Zayıf dili konusunda endişeliydim ama her şeyi eğitmene bırakmaya karar verdim.
Aina, beklendiği gibi, yemek pişirme uzmanlık alanı olduğu için
öğrenmede hızlıydı.
Bulaşıkları da çok çabuk yıkıyordu.
Ertesi gün, belki de yeni çalışanlara sahip olacağına dair söylentiler
yüzünden, normalden daha fazla müşteri vardı.
Yeni gelen bir müşteriden koltuk yetersizliğinden dolayı üzgün
görünürken, Aina yanıma geldi.
“Bu dükkan oldukça küçük. Koltuklar yine dolu.”
“Ah~ evet, tamamen beklentilerimin dışındaydı.”
Çünkü dükkanın bu kadar başarılı olacağını düşünmemiştim.
Hava ılıklaşırsa dışarıda da çay ve yemek servisi yapabilecektik.
Ancak hava hala biraz soğuk olduğundan sadece içerideki müşterilere hizmet
verebildik.
Sohbet ederken daha fazla sipariş geldi.
Aina ile işi bölümü yaptım ve hazırlanmaya başladım.
◇◇◇
Dükkan bugün iş yapmadığı için Emmerich ile ormana gittim.
Gölün yanında balık tuttuk ve ot topladık.
Ortada sevgili eşlerimizin hazırladığı paketlenmiş öğle yemeğini yemeye karar
verdik.
Eşlerimizin yaptığı yemeklerin ne kadar harika olduğu hakkında sohbet ederken ortamın
hali harikaydı.
Balıkları ve otları eve geri getirdim ve Sieg'den onlara bakmasını istedim.
Kısa bir aradan sonra tekrar ormana gittim.
Şimdi biraz bal olması gerektiğinden, kovanları kontrol etmeye karar verdim.
Emmerich de yardım etmek istediğini söyledi, bu yüzden uygun koruyucu giysiler
giyip oraya gittik.
Biraz yürüdüğümüzde kısa sürede kovanları yerleştirdiğim yere
vardık.
Önce kuru otları metal bir kovaya koyup ateşe verdim.
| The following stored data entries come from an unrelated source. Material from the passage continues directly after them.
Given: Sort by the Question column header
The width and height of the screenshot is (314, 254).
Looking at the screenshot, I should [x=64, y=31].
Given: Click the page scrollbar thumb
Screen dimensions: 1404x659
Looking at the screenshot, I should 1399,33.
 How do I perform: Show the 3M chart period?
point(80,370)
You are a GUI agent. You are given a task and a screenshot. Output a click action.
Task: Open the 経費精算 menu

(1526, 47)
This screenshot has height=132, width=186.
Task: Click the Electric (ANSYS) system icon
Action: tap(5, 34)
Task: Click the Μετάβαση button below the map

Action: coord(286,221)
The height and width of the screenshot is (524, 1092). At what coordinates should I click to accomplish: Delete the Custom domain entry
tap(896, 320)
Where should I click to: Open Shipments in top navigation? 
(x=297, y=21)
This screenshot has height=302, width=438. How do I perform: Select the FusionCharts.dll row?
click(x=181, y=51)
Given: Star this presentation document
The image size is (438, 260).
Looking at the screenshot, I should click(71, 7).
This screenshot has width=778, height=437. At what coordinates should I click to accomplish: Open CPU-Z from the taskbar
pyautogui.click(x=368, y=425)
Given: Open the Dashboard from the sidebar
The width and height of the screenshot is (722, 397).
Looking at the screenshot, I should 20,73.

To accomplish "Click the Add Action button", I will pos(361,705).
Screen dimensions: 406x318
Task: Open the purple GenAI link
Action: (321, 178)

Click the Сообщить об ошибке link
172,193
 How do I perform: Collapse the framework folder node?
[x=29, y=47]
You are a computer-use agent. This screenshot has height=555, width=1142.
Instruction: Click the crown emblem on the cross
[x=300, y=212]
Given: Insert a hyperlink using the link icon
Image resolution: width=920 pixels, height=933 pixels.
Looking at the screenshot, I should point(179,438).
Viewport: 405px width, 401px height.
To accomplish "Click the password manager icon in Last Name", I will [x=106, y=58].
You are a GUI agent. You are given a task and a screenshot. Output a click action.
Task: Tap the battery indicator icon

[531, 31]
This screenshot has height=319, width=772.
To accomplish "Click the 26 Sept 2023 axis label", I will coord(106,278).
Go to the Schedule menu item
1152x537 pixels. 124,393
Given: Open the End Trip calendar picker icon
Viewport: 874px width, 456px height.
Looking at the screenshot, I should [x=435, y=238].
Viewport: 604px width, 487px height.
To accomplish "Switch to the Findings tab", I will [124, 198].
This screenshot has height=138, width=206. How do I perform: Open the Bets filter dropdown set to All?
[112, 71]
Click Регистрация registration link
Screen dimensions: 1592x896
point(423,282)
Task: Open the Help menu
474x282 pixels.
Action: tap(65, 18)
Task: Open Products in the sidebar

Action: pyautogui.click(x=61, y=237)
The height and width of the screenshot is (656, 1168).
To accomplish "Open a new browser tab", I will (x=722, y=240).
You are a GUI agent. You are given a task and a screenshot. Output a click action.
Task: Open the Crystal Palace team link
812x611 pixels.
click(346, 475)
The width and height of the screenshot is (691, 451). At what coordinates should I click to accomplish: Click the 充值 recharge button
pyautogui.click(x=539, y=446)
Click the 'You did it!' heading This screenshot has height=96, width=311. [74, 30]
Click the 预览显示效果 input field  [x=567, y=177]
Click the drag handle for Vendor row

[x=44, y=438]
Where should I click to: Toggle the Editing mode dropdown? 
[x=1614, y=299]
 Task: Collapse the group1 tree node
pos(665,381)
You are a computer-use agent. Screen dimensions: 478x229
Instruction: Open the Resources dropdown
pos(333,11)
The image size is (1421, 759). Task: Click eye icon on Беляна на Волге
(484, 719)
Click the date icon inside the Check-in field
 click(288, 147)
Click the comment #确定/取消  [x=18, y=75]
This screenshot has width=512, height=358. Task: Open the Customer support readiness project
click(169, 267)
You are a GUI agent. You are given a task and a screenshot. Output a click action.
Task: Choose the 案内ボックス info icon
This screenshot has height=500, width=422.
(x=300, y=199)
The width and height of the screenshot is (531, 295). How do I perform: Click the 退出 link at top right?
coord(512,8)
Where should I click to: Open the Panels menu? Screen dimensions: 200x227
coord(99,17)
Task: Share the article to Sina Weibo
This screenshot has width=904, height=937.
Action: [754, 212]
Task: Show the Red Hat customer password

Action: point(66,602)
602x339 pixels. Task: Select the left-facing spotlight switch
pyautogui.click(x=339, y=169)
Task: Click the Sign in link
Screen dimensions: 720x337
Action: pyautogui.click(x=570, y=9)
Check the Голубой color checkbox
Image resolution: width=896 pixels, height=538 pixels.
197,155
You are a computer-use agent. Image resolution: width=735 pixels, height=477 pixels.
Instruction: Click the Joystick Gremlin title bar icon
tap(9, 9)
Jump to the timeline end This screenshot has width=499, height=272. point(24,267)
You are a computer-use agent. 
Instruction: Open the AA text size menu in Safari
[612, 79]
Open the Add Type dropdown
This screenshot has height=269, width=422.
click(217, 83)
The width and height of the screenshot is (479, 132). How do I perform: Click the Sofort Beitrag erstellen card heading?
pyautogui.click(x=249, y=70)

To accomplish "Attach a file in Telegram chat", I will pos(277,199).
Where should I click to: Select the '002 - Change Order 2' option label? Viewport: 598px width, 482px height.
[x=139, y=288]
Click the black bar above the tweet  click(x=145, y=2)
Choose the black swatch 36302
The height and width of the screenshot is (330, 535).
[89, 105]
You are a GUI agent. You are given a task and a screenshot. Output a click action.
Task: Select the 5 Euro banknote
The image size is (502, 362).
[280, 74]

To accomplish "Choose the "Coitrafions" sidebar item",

Bu, arıları iyi
huylu yapıyordu.
Duman kaybolmadan önce kapağı kapattım.
Ekipmanı tekrar kontrol ettikten sonra yavaş yavaş kovanlara yaklaştık.
Vücuda bir arı konsa bile paniğe kapılmayın. Arılar, şüpheli bir kişi olup
olmadığını araştırıyorlar.
“Emmerich, üzüldün mü?”
“……Sorun yok.”
Emmerich biraz gergin görünüyordu. O gerçekten iyi miydi?
Ben de hala arılardan korkuyordum. Nasıl hissettiğini anlıyordum.
“Kendinden emin davranırsan saldırmazlar.”
“Elimden geleni yapacağım.”
İlk olarak, boş petek bal peteğine yerleştiriliyordu.
Katmanlar balmumu ile birbirine yapıştırıldığı için ip kullanılarak ayrılması
gerekiyordu.
Emmerich ile birlikte çalıştığım için işi çok kısa sürede yapabildim.
Kapağını açmak için kutuyu kovanlardan uzak bir yere götürdük ama burada da balmumu
olduğu için açılmadı. Onları tekrar açmak için ip kullandım.
Kapak arılarla doluydu.
Burada yanan otların olduğu kovayı açtım.
Duman geçerken, gürültüyle vızıldayan arılar sakinleşti.
Bir fırça ile tepeye yapışmış arıları nazikçe çıkardım.
Elimi kutunun içine soktum ve peteği çıkardım. Ağırdı, balla doluydu.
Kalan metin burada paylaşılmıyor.